Having multiple reporting systems with the same objective could also pose unnecessary duplication of efforts and wastage of various resources. This strongly emphasizes the need for reorganizing/collating the existing systems of collecting cause of death and bringing down quality measures in such a way that a quality, accurate, and uniform data is available on cause of death which can aid the policy maker in evidence-based decision making.

Recommendations

It is clearly evident from the above exercise that discrepancies exist between various systems that report cause of death. And none of the system completely encompasses the cause of death on mortality for the entire section of the country. However, the data collected through the SCD was found to be more countable in terms of its representative character, reliability, coverage, quality, and completeness. Moreover, it can't be denied that a real time certification of death by a qualified medical professional will be comparatively superior than a retrospective death certification by physicians using signs and symptoms collected by field staff with quality checks.
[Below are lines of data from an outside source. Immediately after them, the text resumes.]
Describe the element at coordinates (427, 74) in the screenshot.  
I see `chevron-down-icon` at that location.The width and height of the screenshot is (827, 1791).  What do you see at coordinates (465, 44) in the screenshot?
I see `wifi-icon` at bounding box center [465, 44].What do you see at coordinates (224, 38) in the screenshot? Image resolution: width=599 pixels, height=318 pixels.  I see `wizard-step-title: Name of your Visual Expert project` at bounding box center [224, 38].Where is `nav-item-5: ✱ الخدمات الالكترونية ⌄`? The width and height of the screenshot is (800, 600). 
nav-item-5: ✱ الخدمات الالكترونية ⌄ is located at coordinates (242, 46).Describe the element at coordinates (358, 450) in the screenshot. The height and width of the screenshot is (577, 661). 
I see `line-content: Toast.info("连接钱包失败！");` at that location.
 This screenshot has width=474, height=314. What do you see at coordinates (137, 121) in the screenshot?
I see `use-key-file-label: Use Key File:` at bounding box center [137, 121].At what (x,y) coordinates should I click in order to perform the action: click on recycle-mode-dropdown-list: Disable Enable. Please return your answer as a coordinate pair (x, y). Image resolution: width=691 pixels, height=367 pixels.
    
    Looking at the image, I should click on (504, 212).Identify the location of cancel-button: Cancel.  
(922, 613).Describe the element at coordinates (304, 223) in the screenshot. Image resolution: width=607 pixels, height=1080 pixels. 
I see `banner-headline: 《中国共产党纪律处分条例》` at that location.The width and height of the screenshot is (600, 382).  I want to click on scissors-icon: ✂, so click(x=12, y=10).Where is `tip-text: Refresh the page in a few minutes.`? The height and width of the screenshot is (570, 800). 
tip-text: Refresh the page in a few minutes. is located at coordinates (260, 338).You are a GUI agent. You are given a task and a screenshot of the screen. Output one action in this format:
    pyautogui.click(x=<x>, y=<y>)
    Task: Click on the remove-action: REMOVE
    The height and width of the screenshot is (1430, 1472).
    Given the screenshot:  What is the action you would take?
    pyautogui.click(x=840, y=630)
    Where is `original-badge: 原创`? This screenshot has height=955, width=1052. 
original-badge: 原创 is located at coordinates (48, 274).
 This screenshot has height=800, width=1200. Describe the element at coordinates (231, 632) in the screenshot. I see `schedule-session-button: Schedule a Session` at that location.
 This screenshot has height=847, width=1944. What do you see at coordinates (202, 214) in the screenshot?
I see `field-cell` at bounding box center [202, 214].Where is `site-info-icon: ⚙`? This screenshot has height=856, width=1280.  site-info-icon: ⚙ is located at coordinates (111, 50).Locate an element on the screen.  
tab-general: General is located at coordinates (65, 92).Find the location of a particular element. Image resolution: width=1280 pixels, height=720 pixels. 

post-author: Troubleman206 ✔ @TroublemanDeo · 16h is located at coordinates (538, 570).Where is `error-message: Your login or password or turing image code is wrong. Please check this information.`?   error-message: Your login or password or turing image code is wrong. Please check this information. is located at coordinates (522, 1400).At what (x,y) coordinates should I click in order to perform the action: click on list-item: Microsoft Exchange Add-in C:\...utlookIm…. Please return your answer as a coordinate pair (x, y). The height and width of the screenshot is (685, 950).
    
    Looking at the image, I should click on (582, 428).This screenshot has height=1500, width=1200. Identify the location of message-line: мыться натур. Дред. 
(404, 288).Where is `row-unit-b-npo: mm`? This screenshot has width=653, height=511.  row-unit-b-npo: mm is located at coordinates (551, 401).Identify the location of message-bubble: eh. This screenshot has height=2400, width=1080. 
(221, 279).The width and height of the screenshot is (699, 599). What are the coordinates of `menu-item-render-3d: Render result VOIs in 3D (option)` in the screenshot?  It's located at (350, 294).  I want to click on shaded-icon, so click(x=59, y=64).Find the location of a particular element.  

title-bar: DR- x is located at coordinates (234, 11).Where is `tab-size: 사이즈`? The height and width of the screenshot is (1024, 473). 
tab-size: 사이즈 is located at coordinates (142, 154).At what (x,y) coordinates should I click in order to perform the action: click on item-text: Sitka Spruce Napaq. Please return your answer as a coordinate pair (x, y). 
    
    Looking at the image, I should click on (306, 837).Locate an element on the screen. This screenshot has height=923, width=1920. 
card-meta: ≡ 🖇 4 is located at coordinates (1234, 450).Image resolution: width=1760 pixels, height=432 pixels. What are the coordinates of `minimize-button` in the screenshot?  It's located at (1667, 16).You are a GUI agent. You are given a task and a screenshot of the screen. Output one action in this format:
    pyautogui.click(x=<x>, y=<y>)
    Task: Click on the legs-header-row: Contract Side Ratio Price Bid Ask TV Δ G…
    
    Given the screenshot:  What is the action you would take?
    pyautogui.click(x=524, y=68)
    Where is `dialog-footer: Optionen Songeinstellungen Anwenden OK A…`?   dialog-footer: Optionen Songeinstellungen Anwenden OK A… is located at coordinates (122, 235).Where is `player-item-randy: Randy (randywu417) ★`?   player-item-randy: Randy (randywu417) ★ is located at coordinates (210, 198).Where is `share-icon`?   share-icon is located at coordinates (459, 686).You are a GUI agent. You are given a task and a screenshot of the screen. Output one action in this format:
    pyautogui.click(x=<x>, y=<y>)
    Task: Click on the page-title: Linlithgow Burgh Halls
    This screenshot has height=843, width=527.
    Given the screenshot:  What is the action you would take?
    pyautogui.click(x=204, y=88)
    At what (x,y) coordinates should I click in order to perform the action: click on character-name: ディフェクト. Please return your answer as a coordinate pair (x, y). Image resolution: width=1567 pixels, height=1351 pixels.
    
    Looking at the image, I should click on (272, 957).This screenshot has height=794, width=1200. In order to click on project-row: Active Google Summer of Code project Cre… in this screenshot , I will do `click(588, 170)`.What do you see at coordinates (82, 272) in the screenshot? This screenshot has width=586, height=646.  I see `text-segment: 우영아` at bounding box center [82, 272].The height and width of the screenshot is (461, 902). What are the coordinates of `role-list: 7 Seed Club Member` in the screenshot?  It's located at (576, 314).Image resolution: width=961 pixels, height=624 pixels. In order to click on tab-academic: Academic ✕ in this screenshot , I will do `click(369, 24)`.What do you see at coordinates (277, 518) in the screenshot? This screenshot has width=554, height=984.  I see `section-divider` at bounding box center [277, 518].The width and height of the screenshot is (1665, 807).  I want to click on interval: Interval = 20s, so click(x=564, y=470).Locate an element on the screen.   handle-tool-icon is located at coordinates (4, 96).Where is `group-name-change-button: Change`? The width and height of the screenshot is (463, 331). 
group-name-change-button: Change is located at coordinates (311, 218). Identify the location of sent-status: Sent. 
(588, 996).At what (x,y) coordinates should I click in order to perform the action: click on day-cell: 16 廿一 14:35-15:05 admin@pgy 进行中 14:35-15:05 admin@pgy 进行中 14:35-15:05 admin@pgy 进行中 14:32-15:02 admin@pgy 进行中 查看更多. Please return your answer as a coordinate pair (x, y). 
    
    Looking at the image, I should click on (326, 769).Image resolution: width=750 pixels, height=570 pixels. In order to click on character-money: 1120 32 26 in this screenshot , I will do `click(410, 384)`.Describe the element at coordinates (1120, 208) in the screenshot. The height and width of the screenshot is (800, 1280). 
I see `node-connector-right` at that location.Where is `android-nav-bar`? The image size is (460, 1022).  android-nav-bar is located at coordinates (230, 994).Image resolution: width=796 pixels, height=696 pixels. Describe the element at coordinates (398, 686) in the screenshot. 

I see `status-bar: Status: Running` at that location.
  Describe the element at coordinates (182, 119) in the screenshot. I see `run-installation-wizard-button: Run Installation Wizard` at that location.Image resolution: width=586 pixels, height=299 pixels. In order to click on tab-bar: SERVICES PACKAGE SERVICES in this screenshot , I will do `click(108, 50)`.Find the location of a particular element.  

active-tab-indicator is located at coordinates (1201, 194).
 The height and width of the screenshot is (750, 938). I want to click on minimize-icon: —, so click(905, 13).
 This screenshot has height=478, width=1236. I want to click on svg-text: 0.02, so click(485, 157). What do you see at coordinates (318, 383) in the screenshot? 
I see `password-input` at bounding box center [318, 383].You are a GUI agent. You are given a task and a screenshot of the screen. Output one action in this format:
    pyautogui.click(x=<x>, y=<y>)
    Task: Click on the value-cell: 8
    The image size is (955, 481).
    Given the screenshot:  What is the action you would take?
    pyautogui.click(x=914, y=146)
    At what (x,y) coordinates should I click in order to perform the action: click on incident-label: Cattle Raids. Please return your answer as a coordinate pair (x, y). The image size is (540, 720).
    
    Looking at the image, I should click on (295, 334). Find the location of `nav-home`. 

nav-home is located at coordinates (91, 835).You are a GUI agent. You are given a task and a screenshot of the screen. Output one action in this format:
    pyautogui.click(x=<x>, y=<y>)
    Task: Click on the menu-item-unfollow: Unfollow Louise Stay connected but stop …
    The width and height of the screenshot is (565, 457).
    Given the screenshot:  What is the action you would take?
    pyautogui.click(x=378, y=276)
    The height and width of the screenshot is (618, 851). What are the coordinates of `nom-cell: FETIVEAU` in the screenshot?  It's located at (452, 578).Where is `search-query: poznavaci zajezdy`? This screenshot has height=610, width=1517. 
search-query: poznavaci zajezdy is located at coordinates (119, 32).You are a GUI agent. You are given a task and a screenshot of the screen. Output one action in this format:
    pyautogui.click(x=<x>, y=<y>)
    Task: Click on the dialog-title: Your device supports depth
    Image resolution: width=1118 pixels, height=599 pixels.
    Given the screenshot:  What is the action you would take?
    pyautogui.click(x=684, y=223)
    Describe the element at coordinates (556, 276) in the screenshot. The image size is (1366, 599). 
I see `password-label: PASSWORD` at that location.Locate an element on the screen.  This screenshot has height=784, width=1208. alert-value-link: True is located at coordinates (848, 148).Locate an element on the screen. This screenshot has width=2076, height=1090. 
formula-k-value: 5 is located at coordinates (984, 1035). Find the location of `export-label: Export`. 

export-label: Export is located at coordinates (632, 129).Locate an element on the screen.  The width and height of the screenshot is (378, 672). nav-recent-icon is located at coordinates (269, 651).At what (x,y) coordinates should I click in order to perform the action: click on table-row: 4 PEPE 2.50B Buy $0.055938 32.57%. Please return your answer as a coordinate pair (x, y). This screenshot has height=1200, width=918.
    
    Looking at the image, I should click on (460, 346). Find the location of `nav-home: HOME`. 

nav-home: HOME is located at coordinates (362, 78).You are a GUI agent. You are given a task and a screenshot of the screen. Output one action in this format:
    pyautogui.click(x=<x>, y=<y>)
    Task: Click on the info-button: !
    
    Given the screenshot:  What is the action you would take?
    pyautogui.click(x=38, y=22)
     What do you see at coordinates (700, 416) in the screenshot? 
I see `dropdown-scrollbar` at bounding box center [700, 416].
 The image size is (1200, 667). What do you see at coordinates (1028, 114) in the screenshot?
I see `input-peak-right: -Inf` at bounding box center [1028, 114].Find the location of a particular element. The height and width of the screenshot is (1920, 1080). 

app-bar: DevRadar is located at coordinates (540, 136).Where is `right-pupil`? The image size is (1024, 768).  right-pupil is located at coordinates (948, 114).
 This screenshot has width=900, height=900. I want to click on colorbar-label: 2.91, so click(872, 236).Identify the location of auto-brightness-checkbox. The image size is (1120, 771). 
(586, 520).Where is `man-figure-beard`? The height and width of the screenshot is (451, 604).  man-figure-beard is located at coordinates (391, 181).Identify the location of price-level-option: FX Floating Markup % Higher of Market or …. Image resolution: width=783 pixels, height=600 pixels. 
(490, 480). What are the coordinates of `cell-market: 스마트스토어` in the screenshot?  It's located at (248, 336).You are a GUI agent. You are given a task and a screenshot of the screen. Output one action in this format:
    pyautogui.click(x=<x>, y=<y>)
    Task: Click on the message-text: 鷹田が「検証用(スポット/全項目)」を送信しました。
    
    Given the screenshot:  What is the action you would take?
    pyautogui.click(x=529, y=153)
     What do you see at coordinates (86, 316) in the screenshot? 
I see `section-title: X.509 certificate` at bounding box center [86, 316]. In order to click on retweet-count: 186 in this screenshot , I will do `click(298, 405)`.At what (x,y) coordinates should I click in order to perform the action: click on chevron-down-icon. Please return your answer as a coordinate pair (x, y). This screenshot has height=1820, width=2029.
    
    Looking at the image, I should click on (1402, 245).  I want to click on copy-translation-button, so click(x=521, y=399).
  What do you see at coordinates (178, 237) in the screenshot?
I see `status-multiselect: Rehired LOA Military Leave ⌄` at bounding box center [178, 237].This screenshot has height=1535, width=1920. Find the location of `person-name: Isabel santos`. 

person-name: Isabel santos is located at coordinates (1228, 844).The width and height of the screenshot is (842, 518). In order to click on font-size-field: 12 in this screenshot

Moreover, both the RCD and Medical Certification of Death come under the domain of the ORGI, which indicates a clear duplication of efforts with varied outcomes. Having said this, it is recommended that the MCCD shall be emphasized and enforced in all the states to ensure that every death that occurs is been certified. Clear amendments to facilitate the same shall be brought in place. The details of the death shall be continued to be collected as a part of the vital statistics, which in fact can supplement the MCCD process. An annual or periodical retrospective survey could be done to validate or adjust the data that has been collected through the MCCD.

Study limitations

The only major limitation of the study was that all of the databases that have been compared in this study did not belong to exact time frames. However, an attempt has been made by the researchers to compare the databases of similar time period. The databases for the systems MCCD and Sample Registration Survey were taken for the year 2007. The database for RCD (2001-2003), though it has been carried for the years 2001-2003, was published in 2008. However, the database for GBD was comparatively older one which has been updated for the year 2008. Though the databases used do not belong to exact time frames, the exercise carried out are sufficient enough to throw insight on the different reporting systems on cause of death in India.

 Acknowledgment



I would like to thank Dr Rakesh Sarwal, Adviser, Health and Family Welfare Division, Planning Commission, New Delhi for his kind and continuous support. He supported all the way right from setting of objectives to recommendations. Also, I would like to thank Dr. Amandeep Singh, Consultant, Health Division, Planning Commission, New Delhi for his guidance at every step.

Last but not the least I would like to thank my family and all my friends for their unconditional support.[15]